Muchos de los que pegaron algunos tiros y se retiraron contaron que lo hicieron porque no aguantaron ciertas cosas, como fusilar a nenas o compatriotas alemanes, judíos que pedían por sus vidas en su propio idioma. Otros se quebraban al verse cubiertos de sesos y sangre, y hubo uno que se fastidió de su trabajo no por tener que hacerlo sino por lo mal que lo hacía su camarada a la izquierda, que siempre tiraba mal y manchaba a todo el mundo.

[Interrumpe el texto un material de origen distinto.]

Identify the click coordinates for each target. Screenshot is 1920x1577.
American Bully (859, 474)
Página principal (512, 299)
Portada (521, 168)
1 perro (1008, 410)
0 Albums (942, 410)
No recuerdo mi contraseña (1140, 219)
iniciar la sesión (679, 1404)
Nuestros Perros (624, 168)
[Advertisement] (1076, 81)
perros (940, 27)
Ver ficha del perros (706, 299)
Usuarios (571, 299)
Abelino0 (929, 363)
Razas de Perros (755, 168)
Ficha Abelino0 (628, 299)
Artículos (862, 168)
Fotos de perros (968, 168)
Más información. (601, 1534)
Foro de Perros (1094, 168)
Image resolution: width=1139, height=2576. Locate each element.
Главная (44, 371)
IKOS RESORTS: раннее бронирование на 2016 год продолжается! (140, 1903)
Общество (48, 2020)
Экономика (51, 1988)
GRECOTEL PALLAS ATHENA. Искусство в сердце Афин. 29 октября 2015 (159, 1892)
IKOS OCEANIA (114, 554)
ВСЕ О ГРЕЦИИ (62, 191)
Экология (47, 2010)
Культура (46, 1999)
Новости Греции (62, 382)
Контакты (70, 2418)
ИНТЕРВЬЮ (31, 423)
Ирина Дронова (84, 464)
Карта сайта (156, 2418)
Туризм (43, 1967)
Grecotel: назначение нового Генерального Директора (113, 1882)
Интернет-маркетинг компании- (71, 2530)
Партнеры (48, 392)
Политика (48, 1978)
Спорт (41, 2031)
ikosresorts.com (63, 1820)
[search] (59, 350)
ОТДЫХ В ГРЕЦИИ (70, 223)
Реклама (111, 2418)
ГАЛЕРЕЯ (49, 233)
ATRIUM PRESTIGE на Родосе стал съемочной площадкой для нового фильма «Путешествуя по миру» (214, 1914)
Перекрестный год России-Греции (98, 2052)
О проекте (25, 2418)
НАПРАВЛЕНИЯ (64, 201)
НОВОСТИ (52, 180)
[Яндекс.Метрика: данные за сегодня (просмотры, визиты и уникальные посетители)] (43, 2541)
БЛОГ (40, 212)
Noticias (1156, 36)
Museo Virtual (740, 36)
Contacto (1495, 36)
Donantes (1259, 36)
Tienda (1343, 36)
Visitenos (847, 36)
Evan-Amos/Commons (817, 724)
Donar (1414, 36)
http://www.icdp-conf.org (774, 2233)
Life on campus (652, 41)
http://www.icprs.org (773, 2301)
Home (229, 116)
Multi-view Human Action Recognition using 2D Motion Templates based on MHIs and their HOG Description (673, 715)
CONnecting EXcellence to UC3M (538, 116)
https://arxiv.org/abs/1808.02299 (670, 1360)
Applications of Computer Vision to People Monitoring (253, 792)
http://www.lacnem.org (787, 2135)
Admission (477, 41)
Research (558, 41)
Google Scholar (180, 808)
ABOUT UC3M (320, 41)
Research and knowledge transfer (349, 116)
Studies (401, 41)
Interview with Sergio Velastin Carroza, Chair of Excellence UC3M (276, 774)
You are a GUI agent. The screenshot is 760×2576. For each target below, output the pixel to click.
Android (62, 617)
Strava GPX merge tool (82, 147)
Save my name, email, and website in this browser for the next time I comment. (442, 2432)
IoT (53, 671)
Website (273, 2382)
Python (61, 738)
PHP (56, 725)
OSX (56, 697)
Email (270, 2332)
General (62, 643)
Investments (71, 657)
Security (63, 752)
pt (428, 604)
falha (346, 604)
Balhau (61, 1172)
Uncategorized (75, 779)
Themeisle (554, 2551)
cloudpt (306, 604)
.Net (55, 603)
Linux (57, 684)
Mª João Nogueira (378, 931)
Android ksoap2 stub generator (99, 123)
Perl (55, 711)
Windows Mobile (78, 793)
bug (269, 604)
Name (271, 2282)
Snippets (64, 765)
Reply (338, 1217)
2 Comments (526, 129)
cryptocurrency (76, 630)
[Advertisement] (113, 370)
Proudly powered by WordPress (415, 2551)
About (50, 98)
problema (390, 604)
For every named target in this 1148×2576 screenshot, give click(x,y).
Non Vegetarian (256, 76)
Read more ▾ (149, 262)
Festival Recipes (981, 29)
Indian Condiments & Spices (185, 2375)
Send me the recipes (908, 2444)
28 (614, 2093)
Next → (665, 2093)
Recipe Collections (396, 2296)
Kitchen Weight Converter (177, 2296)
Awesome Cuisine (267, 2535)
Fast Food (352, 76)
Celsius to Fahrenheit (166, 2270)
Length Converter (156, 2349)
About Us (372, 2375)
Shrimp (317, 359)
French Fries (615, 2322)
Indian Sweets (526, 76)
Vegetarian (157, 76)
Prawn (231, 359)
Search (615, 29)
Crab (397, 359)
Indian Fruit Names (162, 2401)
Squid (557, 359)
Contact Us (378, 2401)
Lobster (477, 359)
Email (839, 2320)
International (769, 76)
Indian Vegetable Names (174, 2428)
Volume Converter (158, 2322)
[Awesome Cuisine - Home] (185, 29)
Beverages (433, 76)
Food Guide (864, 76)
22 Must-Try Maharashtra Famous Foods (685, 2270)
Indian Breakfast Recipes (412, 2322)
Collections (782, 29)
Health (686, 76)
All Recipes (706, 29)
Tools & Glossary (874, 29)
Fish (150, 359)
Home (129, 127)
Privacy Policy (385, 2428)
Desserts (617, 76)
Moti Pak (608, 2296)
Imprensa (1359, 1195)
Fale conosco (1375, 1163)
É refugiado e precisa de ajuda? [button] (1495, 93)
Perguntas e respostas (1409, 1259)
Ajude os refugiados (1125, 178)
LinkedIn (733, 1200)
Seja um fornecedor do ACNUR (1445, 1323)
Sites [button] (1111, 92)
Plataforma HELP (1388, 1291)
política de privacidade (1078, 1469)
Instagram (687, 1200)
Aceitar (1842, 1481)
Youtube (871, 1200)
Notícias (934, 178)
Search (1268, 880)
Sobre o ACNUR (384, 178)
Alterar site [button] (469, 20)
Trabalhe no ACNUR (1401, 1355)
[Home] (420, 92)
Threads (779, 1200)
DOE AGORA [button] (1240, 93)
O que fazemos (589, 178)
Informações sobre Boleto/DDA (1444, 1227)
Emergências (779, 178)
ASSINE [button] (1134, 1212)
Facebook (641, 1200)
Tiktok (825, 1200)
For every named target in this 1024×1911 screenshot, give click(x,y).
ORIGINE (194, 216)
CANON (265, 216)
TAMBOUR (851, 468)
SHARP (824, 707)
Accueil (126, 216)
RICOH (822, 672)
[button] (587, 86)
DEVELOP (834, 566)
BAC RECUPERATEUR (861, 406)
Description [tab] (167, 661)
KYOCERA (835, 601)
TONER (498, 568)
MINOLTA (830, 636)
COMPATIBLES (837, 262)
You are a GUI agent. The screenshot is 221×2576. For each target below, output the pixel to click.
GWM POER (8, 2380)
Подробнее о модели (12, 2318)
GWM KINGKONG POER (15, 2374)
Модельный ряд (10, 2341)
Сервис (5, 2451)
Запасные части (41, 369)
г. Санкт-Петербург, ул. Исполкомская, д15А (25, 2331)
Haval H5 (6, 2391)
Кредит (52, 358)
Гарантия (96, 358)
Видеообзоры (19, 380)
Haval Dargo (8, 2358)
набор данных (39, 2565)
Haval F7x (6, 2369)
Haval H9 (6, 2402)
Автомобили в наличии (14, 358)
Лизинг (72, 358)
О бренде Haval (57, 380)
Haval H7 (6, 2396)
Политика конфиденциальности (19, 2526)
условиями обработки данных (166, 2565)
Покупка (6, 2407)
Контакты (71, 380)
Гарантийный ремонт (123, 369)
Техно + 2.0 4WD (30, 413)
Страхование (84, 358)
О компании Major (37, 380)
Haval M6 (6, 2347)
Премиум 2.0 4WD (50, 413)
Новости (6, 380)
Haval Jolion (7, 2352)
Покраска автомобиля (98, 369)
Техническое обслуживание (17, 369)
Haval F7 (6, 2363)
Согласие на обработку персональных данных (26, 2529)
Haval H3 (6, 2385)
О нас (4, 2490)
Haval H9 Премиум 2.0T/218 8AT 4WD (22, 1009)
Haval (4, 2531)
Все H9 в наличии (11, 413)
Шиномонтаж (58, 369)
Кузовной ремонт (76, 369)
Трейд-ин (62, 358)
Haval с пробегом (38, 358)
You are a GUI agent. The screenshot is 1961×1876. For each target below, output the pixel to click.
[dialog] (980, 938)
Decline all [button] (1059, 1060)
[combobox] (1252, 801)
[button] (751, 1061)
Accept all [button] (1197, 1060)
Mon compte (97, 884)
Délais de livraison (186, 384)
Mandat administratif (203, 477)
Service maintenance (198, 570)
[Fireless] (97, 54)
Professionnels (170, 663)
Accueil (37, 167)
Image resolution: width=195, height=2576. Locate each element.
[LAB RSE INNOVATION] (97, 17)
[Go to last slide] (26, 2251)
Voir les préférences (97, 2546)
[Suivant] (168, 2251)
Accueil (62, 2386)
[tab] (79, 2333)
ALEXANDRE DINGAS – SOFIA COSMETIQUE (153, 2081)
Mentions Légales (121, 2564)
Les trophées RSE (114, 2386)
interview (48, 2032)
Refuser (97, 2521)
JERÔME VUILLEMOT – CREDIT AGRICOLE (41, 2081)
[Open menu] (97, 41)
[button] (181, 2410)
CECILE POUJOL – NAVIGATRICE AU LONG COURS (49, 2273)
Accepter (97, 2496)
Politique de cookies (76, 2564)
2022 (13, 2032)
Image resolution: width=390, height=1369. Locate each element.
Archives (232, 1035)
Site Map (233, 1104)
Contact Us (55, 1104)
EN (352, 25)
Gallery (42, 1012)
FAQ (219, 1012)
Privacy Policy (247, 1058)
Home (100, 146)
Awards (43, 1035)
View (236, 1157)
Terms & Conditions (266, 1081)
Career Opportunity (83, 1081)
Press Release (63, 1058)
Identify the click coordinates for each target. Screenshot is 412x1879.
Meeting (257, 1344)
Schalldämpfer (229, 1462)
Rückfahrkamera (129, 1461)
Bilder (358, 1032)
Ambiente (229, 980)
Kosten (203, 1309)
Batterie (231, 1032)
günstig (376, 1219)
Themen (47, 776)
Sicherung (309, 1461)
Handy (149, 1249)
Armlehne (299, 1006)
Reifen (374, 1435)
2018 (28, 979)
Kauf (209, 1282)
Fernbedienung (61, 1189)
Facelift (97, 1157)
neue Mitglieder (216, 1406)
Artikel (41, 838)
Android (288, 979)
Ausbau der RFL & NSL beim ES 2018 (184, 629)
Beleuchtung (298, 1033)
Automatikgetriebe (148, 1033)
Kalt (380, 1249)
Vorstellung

El 101 siguió participando en matanzas y sus miembros aprendieron cómo hacerlas. Gradualmente, se fueron endureciendo y cada vez hubo menos soldados que pidieron relevos, menos borracheras, menos uniformes manchados. Los informes muestran paulatinamente una especie de orgullo del trabajo bien hecho, con destaque a la baja cantidad de evadidos en cada judenaktion. Lomazy, Serokomla, Kock, Miedzyrzec, Majdanek, Poniatova son los hitos del aprendizaje en el que estos alemanes aprendieron a hacer cavar zanjas, llevar a sus víctimas hasta el borde, fusilarlos de lejos, cosa de no mancharse, y quemar y enterrar los cadáveres. Sus oficiales se habituaron a usar látigos, algunos –como el teniente Gnade– le tomaron el gusto a emborracharse con vodka y divertirse rematando heridos metidos con la sangre hasta las botas en las fosas. Otros sacaron el loco de adentro y mataron personalmente a judíos conocidos de los viejos tiempos en Hamburgo, como la boletera del cine Millertor Kino, o a los niños, para “liberarlos” de sus sufrimientos. Solamente los doce que el primer día dijeron que no, pasaron la guerra custodiando camiones y escuchando los balazos y los gritos.
Para fines de 1943, el 101 había ejecutado como mínimo a 38.000 judíos y enviado a los campos a 45.200. Con los ghettos vacíos, el batallón se dedicó a la “cacería” de los que erraban por el campo o habían construido refugios subterráneos en los bosques. Unos pocos efectivos cayeron en manos de los rusos que avanzaban en 1944, pero la mayoría volvió sana y salva a Alemania.
Después de la guerra, los ex policías del 101 volvieron a sus oficios de siempre. No fueron molestados en el proceso de desnazificación, porque casi ninguno había sido miembro del partido y podían decir con justicia que su unidad era vagamente sospechosa de albergar afiliados al partido comunista, o al menos a votantes. Sólo un puñado fue deportado a Polonia y por casualidad: un ex soldado le hizo los cuernos a su mujer que, despechada, lo denunció con pelos y señales. El soldado mencionó al comandante, Trapp, y a un par de oficiales. Dos fueron ejecutados y los otros condenados a prisión por la muerte de 78 polacos en Talcyn. Nadie mencionó a los judíos.
Browning cierra su libro con un capítulo agregado en una reedición en el que le discute a Richard Goldhagen, autor de Los verdugos voluntarios de Hitler, que la razón de que tantos alemanes aceptaran tan pasivamente órdenes semejantes era el antisemitismo difuso que pervadía hasta a los que no eran nazis. Browning es un eminente profesor y explica su tesis con tablas, argumentos y citas. El resumen es que parece que resulta mucho más fácil, cómodo y rentable ser uno más en el grupo, aprender a ser un hijo de puta en lugar de decir que no.
De hecho, ninguno de los interrogados expresó el menor arrepentimiento. Los gritos en los bosques no despertaron a nadie en medio de la noche.